Elon Musk, the billionaire founder of neurotechnology company Neuralink, said the first person to receive an implant from the brain chip startup is recovering well.
The operation is not a surprise: the US Food and Drug Administration (FDA) gave the company clearance in September to carry out the first trial of its implantation on humans.
“Initial results show promising neuron spike detection,” Musk said in a post on X on Monday, a day after the chip was implanted.
Spikes are activity by neurons, which the National Institutes of Health describes as cells that use electrical and chemical signals to send information around the brain and into the body. Musk did not provide further details.
In follow-up tweets sent in between arguments about video games and banter with far-right influencers, the businessman said the first Neuralink product was called Telepathy.
“It enables control of your phone or computer, and through them almost any device, just by thinking,” he wrote. “Initial users will be those who have lost the use of their limbs. Imagine if Stephen Hawking could communicate faster than a speed typist or auctioneer. That’s the goal.”
Musk has a long history of making bold promises, but a better record of keeping them. In 2016, he incorrectly predicted that within two years it would be possible for a Tesla to drive autonomously from New York to Los Angeles. That year, he said his SpaceX rocket company would fly to Mars in 2018 — it still hasn’t.
Musk suggested in 2017 that Neuralink’s first product would be on the market “in about four years”. However, Tuesday’s news was a “significant milestone” toward that goal, said Anne Vanhoestenberghe, a professor of active implantable medical devices at King’s College London.
“For the brain chip implant community, we have to put this news in the context that while there are many companies working on exciting products, there are only a few other companies that have implanted their devices in people, so Neuralink has at a fairly small group joined. ,” she added.

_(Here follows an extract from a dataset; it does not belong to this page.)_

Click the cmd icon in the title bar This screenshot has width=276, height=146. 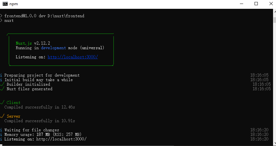5,4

“I expect that Neuralink will want to give the participant time to recover before they start training their system with the participant. We know that Elon Musk is very adept at generating publicity for his company, so we can expect announcements once they start testing, although true success in my mind should be evaluated in the long run, by how stable the interface is over time, and how much it benefits the participant.”
The startup’s study, Prime, is a trial for its wireless brain-computer interface to evaluate the safety of the implant and surgical robot. Researchers will assess the functionality of the interface, which allows people with quadriplegia to control devices with their minds, according to the company’s website. Neuralink and Musk did not immediately respond to a request for further details.

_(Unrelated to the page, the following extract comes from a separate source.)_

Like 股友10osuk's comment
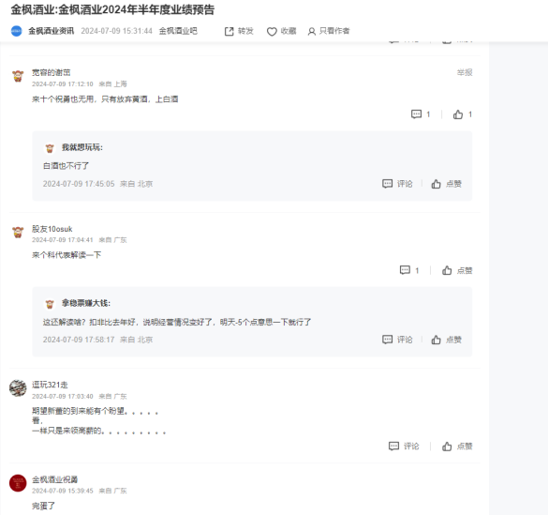548x515 pixels. point(457,270)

Musk replied a crypto influencer on X who quoted him as saying the company would “help restore sight” adding that Blindsight is another product Neuralink has been working on.
Reuters reported this month that Neuralink was fined for violating US Department of Transportation (DoT) rules regarding the movement of hazardous materials.
During inspections of the company’s facilities in Texas and California in February 2023, DoT investigators found the company had failed to register itself as a hazardous materials transporter, agency records show.
They also found improper packaging of hazardous waste, including Xylene, a flammable liquid that can cause headaches, dizziness, confusion, loss of muscle coordination and death, according to the U.S. Centers for Disease Control and Prevention.
Last year, Neuralink received FDA approval for its first trial to test the company’s implant in humans, a critical milestone for the startup. Reuters reported in June that the company was valued as high as $5 billion, based on private equity trading.
Neuralink announced the implant trial in September. During the study, the company said a company-developed robot would surgically place the implants’ “ultra-fine” wires that helped transmit signals into participants’ brains.